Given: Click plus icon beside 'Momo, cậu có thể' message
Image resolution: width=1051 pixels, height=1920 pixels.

-- -- --

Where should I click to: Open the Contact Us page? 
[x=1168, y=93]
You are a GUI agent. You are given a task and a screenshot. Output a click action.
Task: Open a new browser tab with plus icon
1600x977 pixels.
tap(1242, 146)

-- -- --

◆ Your objective ◆
Using the entries above, state the number of lines that include "plus". Add nothing else.

◆ Answer to this problem ◆
2